注目すべきは33~85行目のpart_table
へアクセスしている部分です。
part_table_202302
以外つまり、検索対象以外の子パーティションについては(never executed)
の表示があります。
これは条件からこの子パーティションへアクセスする必要はないと、オプティマイザが判断している証拠です。
つまり、Merge JoinやHash Joinではその結合方式から不可能だったパーティションプルーニングが、NLJではでてきしまうわけですね。
その結果27行目のAppendも0.018msと高速に処理できていることが分かります。
ただし注意が必要です。この0.018msというのは1ループ当たりの平均実行時間です。
NLJはforループのようなもので、外側の行数分のループが発生します。これはloops=156
を見れば分かります。
つまり実際には0.018ms x 156 ≒ 2.8msほどかかっているというわけです。それでも十分速いですね。
逆に考えるとこの1回の処理が遅かったり、ループ数が極端に多かったりするとNLJは遅くなるということです。

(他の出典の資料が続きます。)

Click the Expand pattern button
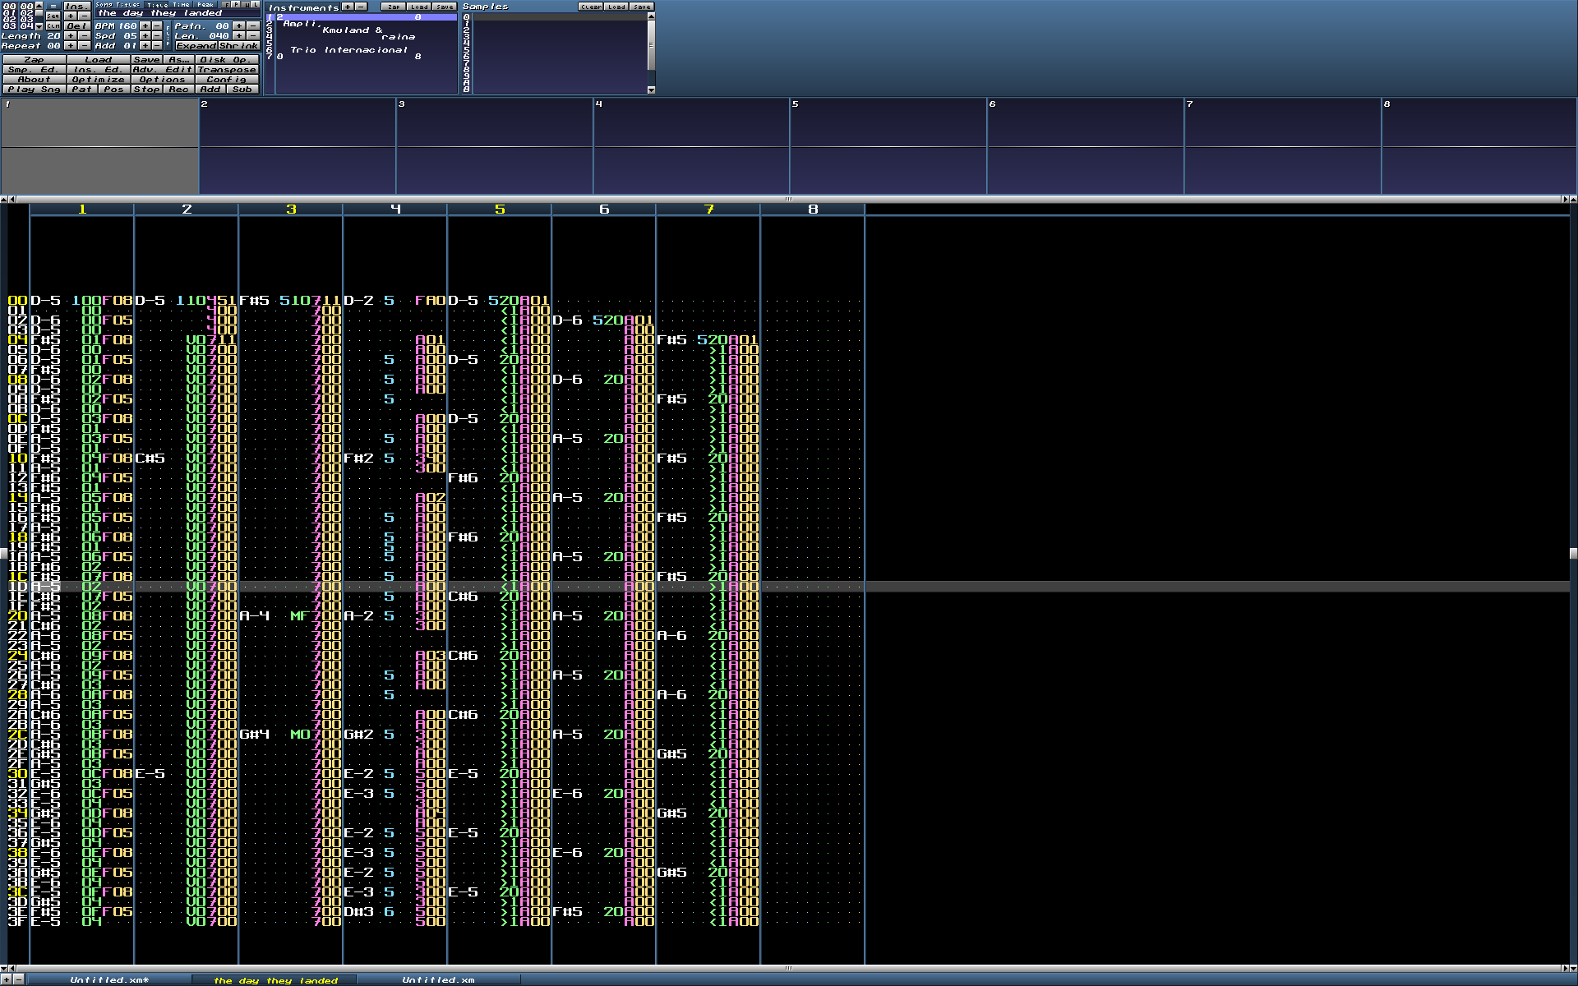(196, 46)
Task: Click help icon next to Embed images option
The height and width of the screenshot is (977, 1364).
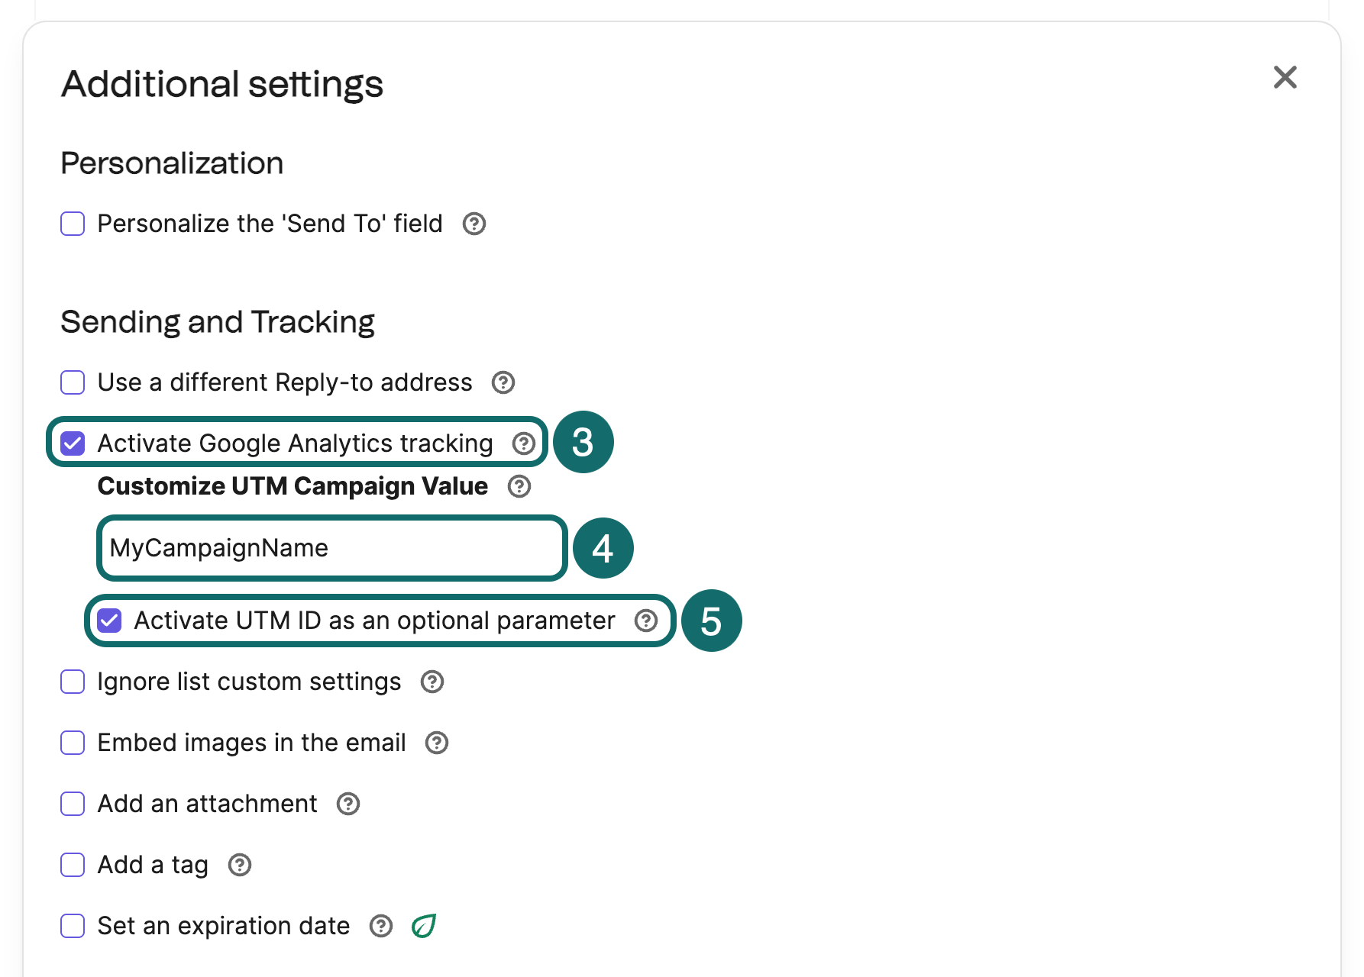Action: (435, 743)
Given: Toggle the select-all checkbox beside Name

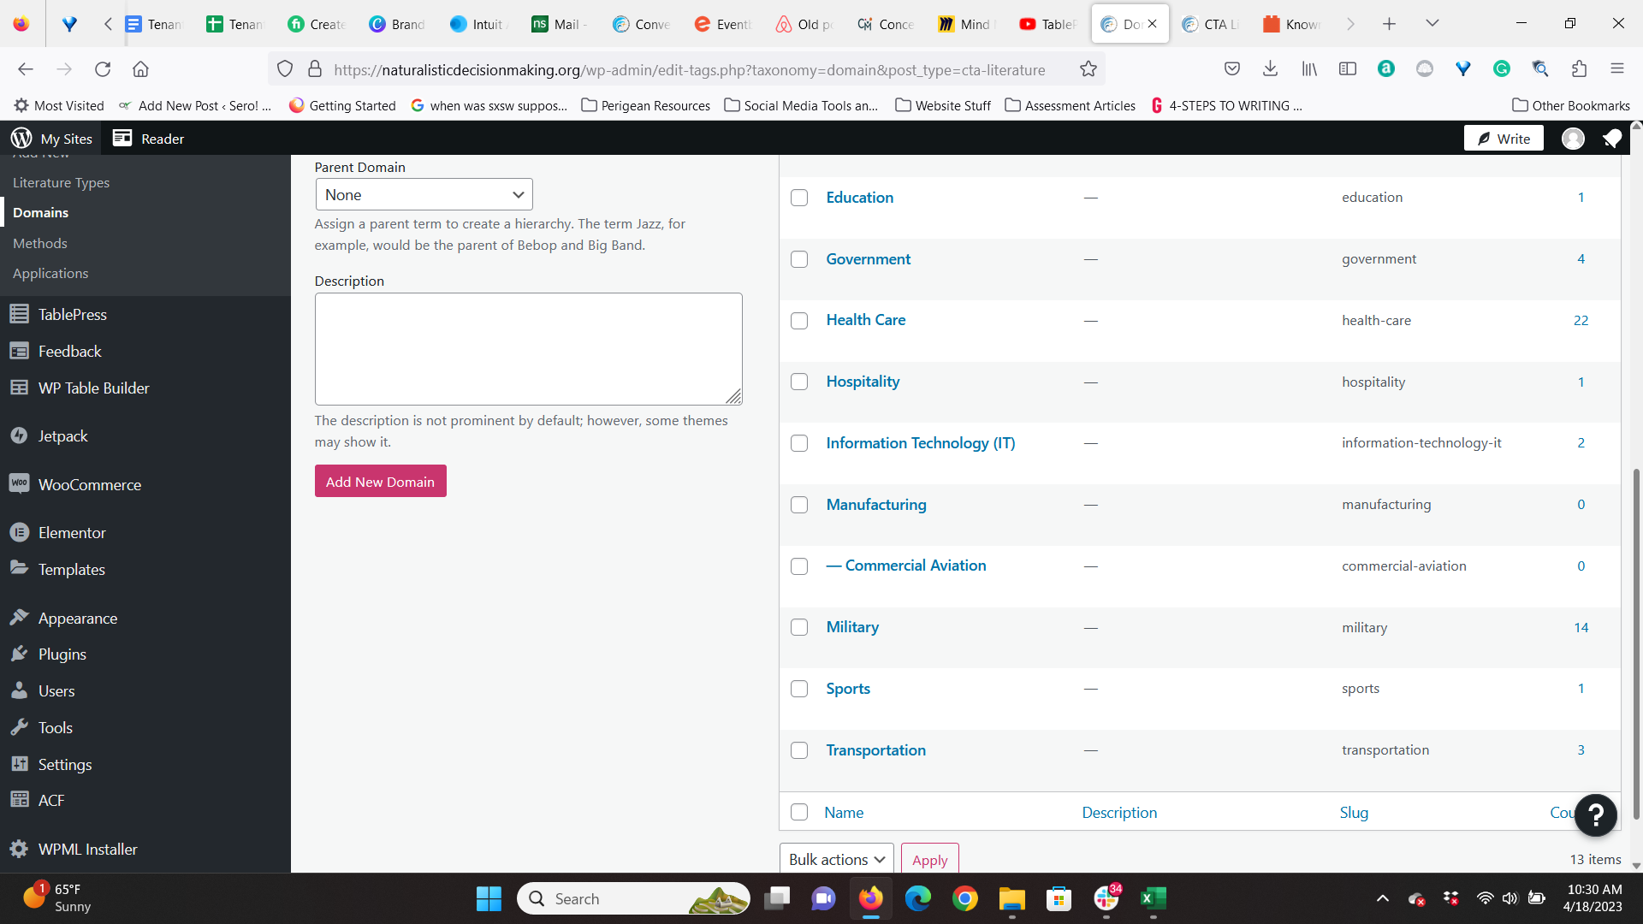Looking at the screenshot, I should 798,812.
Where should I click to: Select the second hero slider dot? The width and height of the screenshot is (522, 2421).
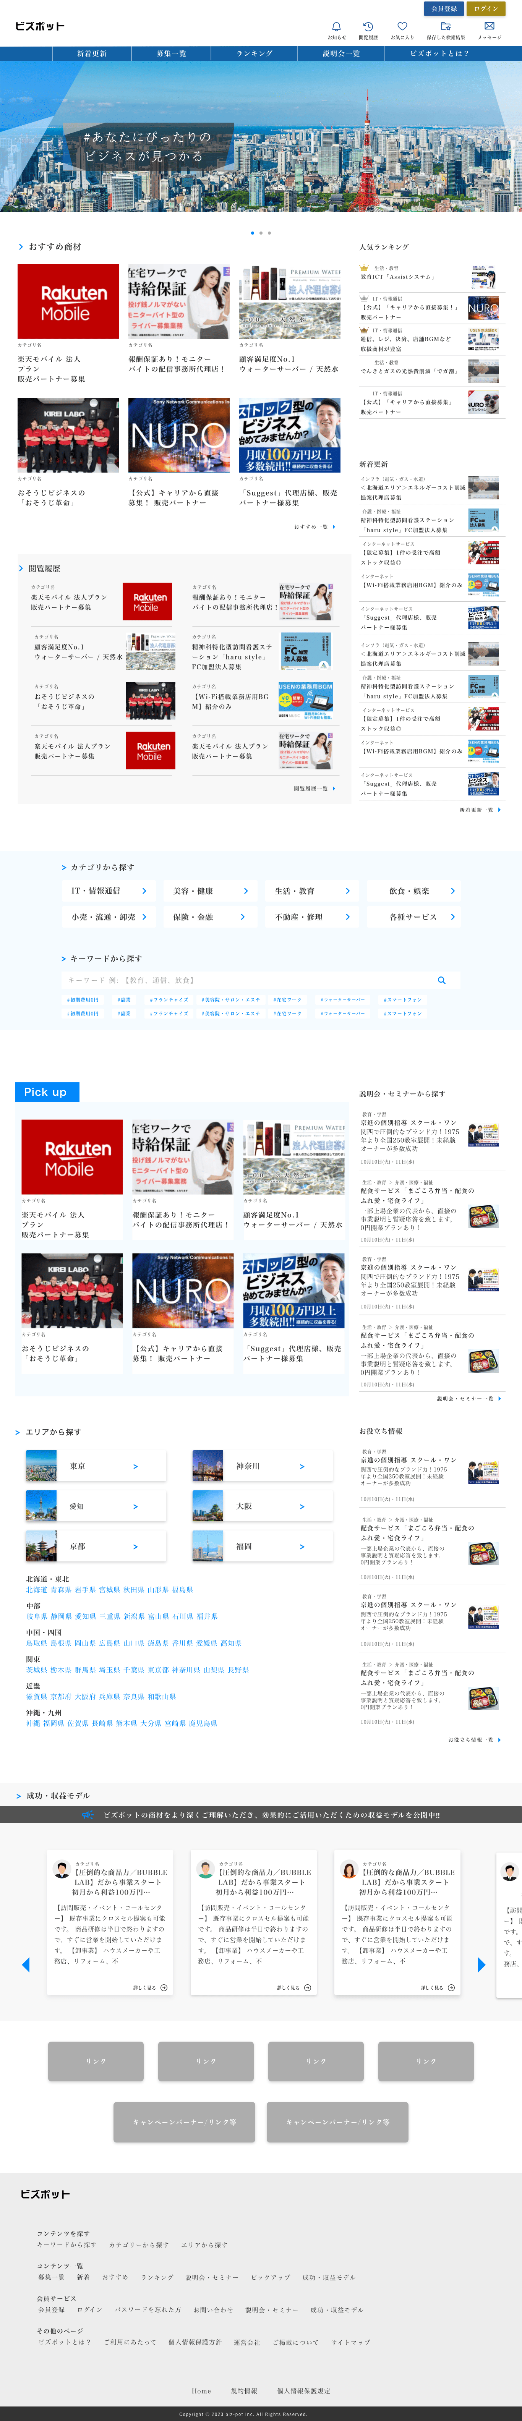pos(261,233)
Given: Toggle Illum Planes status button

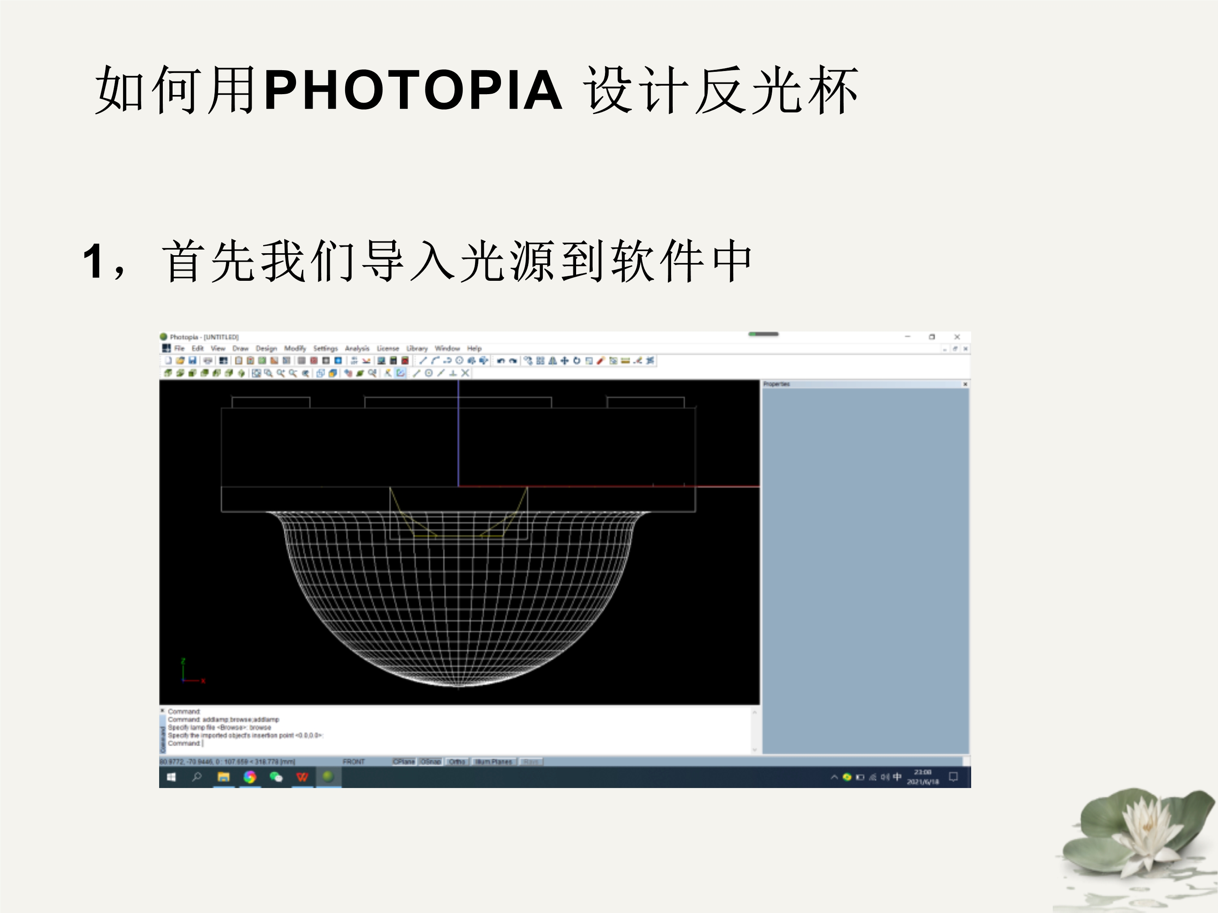Looking at the screenshot, I should click(x=493, y=762).
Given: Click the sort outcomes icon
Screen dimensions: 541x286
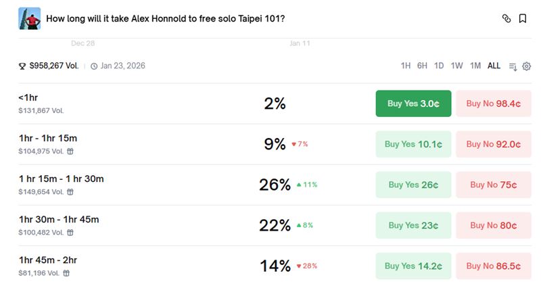Looking at the screenshot, I should pos(513,66).
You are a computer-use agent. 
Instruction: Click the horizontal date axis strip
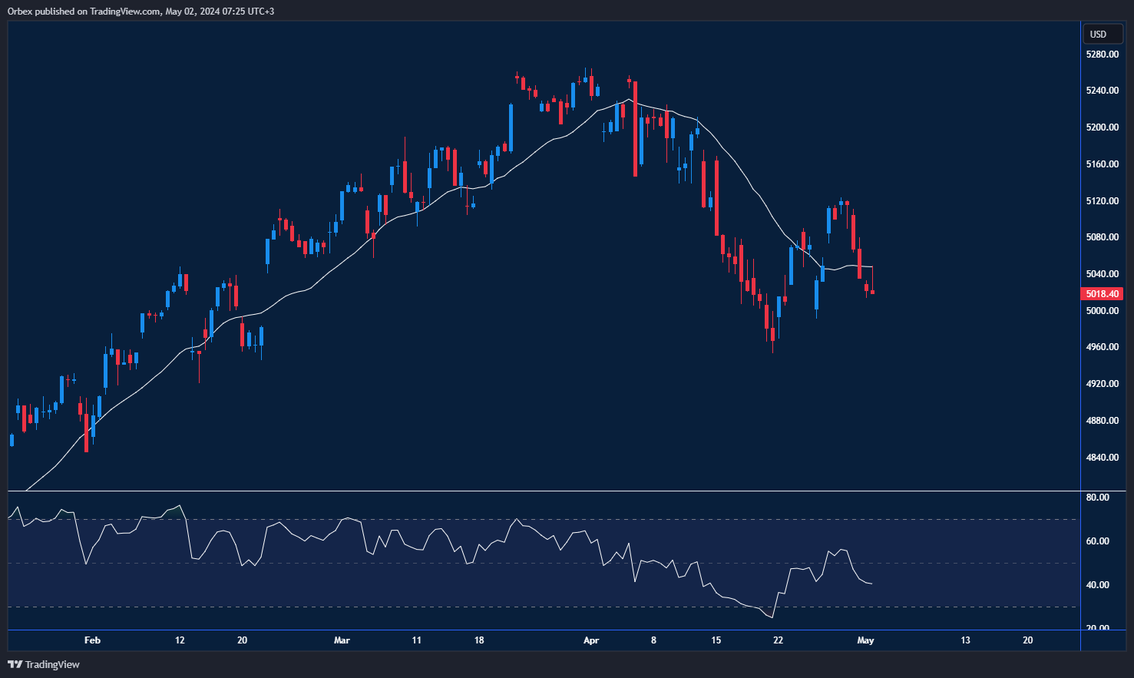click(x=537, y=640)
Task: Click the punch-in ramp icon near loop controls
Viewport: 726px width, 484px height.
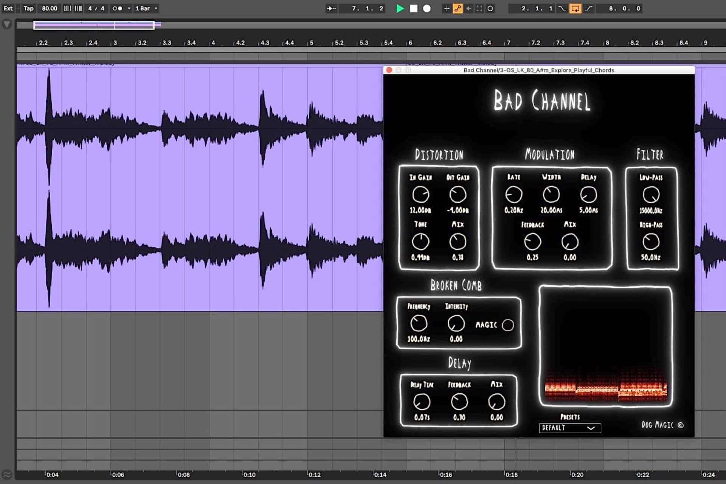Action: [562, 8]
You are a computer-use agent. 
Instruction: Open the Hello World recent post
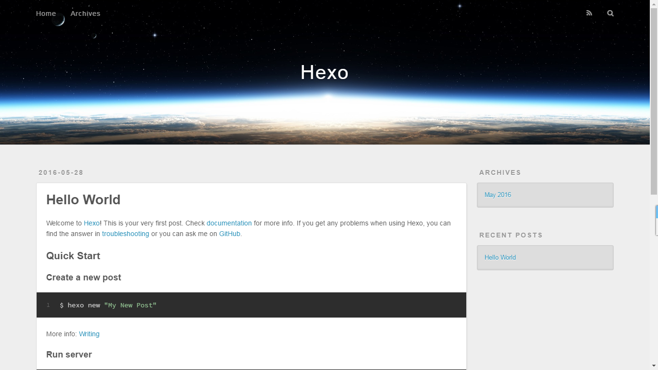(500, 257)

たとえ1回あたりの処理が0.01msだったとしても、ループ回数が100万回あれば10秒になります。
NLJを行う場合は、ループの回数を小さくする(=外側の行数を減らす)ことと、1回あたりの実行時間を減らすことが大切だと分かります。
前者を達成するためには、外側のテーブルに対して適切なインデックスを設定することが効果的です。
今回はpurchase_date
にしかインデックスを設定していませんが、今回のクエリではおそらく(item_id
, purchase_date
)というインデックスがあったほうがより効果的だったでしょう。
後者を達成するためには、結合条件にインデックスを設定することが重要です。今回はcol3
がまさにその部分に当たります。
それにしても、これだけ実行時間に差が生まれるにもかかわらずPostgreSQLはMerge Joinを選んでしまうんですね。(VACUUM FULL+ANALAYZEした後でも同じ結果だった)
ヒント句で実行計画を固定するのはデメリットもありますが、こういう場合は積極的に活用すべきでしょう。
余談ですが、よくMySQLはNLJしかできないからJOINが遅いと言われていました*1が、正しい使い方をすればNLJだって高速に動くんです。